What you are asked to do:
Copy nothing from the entries below except the lines from the one containing "366 (171, 2404)" through the one containing "А де, власне зараз Єрмак? (85, 1955)", and copy those exactly.

Records from a data collection:
=-=-=-=-=
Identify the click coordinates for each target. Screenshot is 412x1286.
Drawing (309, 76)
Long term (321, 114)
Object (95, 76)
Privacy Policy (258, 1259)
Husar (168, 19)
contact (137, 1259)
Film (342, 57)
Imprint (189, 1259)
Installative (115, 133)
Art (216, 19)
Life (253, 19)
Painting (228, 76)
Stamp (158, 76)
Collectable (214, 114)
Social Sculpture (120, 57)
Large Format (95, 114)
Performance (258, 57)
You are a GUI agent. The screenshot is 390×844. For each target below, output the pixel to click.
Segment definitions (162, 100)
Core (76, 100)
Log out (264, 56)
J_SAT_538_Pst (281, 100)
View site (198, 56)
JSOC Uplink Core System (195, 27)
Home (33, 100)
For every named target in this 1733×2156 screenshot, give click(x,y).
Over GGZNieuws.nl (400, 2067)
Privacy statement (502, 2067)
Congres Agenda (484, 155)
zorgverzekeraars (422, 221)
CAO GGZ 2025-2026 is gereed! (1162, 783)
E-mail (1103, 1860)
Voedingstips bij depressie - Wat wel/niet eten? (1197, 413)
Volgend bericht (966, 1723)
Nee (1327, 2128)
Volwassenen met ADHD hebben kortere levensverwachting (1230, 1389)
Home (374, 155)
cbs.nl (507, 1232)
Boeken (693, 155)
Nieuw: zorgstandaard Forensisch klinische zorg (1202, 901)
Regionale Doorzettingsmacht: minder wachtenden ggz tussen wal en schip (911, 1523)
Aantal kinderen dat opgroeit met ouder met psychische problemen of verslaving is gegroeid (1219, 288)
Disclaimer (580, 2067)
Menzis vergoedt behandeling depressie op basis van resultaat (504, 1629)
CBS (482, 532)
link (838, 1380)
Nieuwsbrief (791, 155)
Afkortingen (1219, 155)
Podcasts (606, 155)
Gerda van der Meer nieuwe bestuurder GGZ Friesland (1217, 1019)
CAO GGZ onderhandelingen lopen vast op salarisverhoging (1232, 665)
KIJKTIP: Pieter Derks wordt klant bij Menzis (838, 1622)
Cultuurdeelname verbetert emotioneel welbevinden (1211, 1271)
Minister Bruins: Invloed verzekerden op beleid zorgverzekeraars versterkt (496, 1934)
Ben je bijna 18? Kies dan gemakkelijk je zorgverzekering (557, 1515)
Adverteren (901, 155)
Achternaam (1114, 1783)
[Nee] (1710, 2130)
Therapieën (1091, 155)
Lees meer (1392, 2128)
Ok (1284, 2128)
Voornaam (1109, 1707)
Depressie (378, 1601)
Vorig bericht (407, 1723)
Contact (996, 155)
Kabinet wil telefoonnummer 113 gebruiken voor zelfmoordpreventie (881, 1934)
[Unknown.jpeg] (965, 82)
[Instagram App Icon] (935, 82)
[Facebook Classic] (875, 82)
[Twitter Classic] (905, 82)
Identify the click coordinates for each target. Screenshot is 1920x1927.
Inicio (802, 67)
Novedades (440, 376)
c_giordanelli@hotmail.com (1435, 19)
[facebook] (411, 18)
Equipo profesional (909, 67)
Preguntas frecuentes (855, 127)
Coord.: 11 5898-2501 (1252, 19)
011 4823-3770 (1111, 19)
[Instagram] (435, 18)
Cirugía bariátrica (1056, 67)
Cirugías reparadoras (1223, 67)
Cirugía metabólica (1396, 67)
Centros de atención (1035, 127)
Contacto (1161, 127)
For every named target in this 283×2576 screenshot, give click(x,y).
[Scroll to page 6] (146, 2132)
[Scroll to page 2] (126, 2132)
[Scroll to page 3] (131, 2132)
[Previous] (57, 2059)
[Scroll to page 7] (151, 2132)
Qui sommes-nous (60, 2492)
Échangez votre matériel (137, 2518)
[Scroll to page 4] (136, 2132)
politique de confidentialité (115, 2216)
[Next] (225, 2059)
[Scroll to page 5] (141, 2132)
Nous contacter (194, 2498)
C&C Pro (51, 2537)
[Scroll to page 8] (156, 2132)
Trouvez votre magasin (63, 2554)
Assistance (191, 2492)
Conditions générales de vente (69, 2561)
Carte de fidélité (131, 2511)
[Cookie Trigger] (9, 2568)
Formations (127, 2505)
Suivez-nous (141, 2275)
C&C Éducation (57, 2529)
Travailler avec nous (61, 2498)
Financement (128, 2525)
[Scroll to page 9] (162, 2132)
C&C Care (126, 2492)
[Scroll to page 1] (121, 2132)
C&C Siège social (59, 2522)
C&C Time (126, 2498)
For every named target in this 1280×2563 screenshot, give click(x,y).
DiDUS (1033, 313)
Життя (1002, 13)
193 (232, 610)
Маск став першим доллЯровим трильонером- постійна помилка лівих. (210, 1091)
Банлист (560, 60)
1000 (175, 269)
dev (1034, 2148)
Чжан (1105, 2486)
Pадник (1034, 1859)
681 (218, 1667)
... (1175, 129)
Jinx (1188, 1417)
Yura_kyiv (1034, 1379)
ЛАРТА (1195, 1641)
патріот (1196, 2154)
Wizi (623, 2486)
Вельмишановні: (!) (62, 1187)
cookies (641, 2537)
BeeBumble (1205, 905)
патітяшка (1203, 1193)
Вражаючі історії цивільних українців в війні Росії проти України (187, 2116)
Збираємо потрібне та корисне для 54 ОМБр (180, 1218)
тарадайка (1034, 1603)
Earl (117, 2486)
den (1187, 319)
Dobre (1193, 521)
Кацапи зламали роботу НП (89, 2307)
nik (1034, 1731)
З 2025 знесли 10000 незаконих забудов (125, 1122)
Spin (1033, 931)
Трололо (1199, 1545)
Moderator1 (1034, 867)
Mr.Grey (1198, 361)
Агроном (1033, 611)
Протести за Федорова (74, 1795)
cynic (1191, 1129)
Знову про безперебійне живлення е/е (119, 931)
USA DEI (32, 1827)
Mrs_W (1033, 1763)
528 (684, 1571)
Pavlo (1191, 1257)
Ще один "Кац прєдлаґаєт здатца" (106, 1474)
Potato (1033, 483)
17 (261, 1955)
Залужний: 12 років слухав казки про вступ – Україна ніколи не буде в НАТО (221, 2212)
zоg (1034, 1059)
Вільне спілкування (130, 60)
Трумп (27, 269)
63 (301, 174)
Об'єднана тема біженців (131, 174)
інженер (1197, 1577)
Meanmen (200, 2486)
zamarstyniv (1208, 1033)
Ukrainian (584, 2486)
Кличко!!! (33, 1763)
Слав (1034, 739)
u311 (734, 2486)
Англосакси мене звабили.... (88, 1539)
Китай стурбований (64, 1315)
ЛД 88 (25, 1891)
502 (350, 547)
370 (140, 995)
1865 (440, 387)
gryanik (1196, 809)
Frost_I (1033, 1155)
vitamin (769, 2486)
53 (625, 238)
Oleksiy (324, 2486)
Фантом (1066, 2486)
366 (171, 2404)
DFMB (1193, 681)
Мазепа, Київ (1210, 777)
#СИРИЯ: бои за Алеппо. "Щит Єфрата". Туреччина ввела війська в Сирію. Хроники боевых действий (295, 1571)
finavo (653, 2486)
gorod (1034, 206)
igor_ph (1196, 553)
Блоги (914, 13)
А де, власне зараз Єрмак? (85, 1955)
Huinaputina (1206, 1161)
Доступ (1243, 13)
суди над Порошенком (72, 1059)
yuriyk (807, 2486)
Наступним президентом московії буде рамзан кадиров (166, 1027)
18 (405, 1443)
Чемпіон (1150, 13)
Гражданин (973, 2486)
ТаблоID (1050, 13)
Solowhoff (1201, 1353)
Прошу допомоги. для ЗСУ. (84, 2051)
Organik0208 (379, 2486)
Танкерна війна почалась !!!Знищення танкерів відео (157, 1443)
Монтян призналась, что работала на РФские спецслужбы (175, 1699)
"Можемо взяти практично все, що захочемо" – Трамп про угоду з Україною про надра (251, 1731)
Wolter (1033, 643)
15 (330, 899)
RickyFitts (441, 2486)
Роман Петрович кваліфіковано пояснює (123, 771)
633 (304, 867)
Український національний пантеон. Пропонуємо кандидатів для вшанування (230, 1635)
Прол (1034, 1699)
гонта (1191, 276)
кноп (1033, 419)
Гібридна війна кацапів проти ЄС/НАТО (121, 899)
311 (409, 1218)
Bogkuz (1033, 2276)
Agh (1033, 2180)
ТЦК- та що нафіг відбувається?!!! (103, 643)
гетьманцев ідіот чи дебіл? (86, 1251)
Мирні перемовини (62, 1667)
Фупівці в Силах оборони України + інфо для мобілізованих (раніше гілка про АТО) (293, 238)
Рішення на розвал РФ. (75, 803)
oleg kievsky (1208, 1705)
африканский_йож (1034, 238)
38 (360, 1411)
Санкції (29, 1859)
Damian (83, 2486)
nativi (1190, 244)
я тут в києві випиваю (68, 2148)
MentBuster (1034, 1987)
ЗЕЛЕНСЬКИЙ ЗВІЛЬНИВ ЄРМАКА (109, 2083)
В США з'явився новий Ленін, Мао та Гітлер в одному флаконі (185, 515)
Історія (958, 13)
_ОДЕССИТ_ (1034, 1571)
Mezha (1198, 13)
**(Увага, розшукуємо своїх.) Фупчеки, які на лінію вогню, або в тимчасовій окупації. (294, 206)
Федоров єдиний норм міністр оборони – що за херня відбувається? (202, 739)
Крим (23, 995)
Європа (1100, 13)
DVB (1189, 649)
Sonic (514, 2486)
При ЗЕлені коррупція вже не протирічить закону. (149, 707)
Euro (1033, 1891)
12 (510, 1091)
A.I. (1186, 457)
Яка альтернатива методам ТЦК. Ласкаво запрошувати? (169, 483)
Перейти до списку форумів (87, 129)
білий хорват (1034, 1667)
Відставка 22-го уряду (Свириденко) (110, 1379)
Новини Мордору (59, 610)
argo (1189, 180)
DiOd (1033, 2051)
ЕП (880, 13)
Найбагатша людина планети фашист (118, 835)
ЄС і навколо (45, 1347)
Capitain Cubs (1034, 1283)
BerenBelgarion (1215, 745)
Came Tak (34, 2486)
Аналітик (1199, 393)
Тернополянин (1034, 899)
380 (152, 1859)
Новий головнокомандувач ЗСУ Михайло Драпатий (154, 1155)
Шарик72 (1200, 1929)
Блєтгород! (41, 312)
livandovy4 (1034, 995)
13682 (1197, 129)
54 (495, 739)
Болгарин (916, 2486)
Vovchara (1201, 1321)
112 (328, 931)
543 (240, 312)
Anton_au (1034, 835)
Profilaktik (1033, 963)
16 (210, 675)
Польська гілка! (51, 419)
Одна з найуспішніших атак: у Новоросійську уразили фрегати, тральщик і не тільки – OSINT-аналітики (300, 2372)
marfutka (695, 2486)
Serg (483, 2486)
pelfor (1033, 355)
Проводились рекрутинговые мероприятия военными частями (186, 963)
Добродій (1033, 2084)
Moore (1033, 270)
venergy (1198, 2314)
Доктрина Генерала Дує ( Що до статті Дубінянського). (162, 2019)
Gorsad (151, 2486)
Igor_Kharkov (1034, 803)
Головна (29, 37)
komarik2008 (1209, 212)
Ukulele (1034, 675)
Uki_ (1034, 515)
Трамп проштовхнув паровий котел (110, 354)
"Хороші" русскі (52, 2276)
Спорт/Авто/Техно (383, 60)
=-=-=-=-=
Exercise output:
366 (171, 2404)
DFMB (1193, 681)
Мазепа, Київ (1210, 777)
#СИРИЯ: бои за Алеппо. "Щит Єфрата". Туреччина ввела війська в Сирію. Хроники боевых действий (295, 1571)
finavo (653, 2486)
gorod (1034, 206)
igor_ph (1196, 553)
Блоги (914, 13)
А де, власне зараз Єрмак? (85, 1955)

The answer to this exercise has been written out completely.